When this work began in 2002, the world was confronted with constant images of devastation, war, loss, and our nation was left with a bleak and unstable financial situation. Although tragedy brought a large number of people together, it also created a divide that was full of opinions and outrage. We were constantly bombarded by horrific images that tested our sensibilities and our threshold for havoc. Everyday life was filed with sensationalized media coverage that fed into a fear of uncertainty.
Shortly upon receiving my masters degree, I found myself penniless, in Baltimore City, with heavy student loans, and few options for work. This brought a need for simplicity fueling a desire for unprovoked images that would allow the mind to rest. Unlike my previous work, that incorporated everyday scenarios of family and relationships with an element of surprise, this work was more about the safety and idealism found within an image.
My focus was on areas that included a human element or a moment when a person interacted within the landscape becoming an active component.

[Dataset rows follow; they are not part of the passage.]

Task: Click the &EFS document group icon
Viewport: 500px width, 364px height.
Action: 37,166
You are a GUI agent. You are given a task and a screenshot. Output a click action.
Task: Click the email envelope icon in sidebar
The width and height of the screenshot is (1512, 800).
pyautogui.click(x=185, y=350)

I was drawn to the way we alter natural environments to better suit our needs, mainly for leisure and pleasure. We add grass, hills, and trees, to create a golf course. We add paths to get us places. Light poles to add light at night, and porches to create an outdoor space outside of our home. I drove alone for days throughout Maryland, Delaware, North Carolina and into small towns in Florida; seeking out quiet places, with minimal people and and modern development. Cinematic Language is about escape, the search for harmony and the act of dissociation that comes along with it.